Available records:

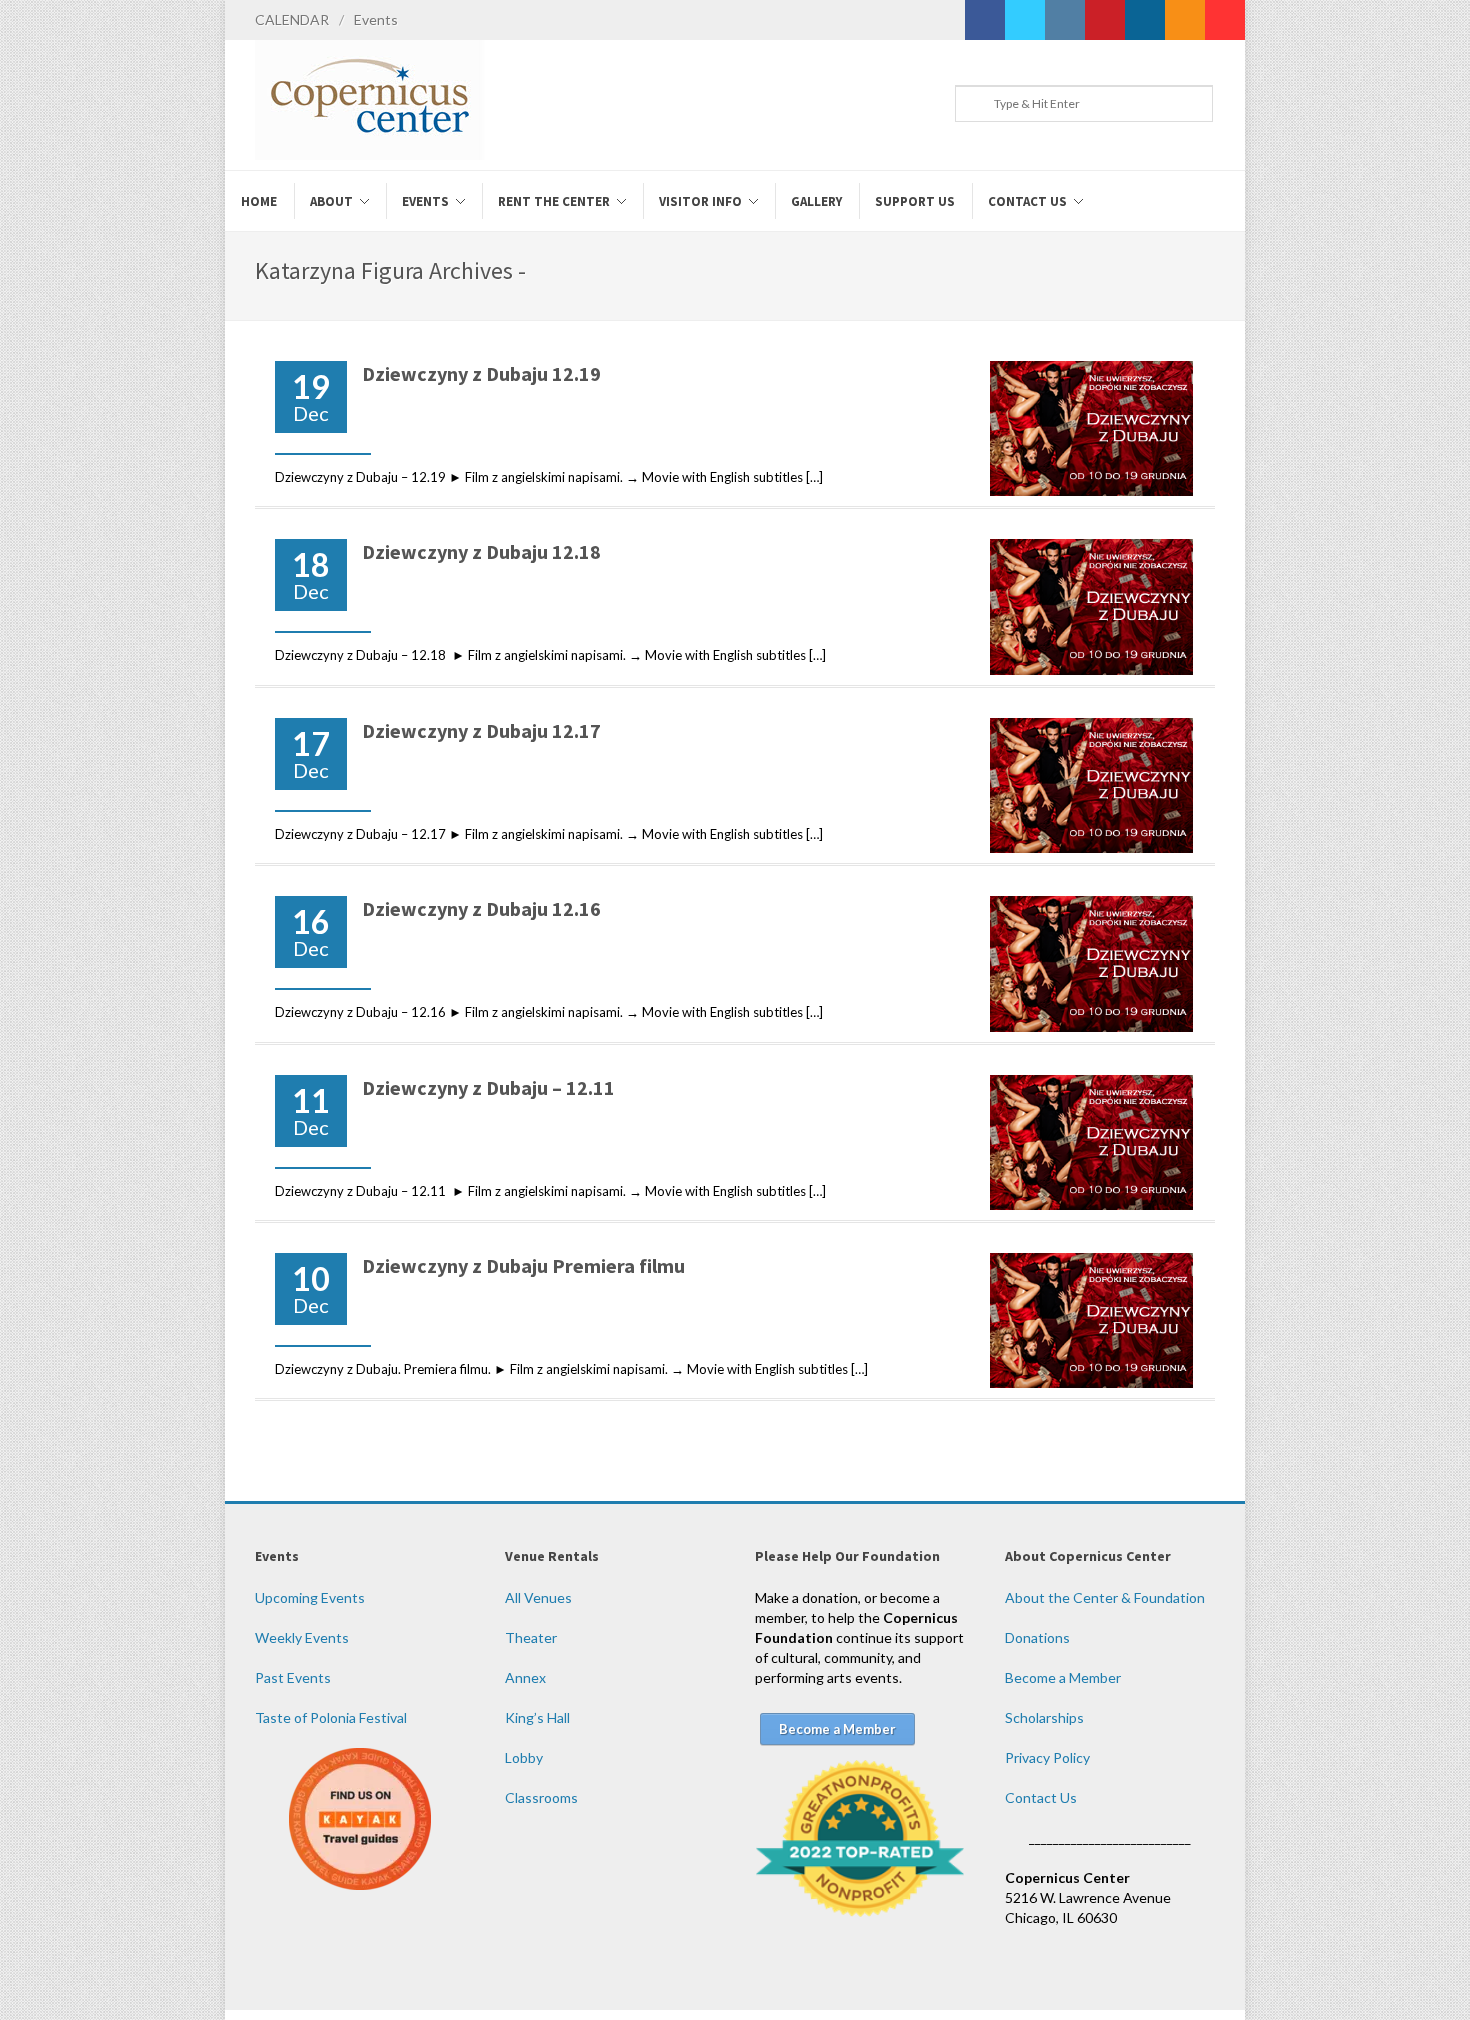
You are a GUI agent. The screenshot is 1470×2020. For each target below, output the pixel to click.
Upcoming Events (310, 1597)
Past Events (293, 1677)
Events (376, 19)
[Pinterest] (1105, 20)
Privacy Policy (1047, 1757)
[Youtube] (1225, 20)
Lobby (524, 1757)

The problem:
State the number of lines in the data that include the string "Events", and add nothing else.

Finished task:
3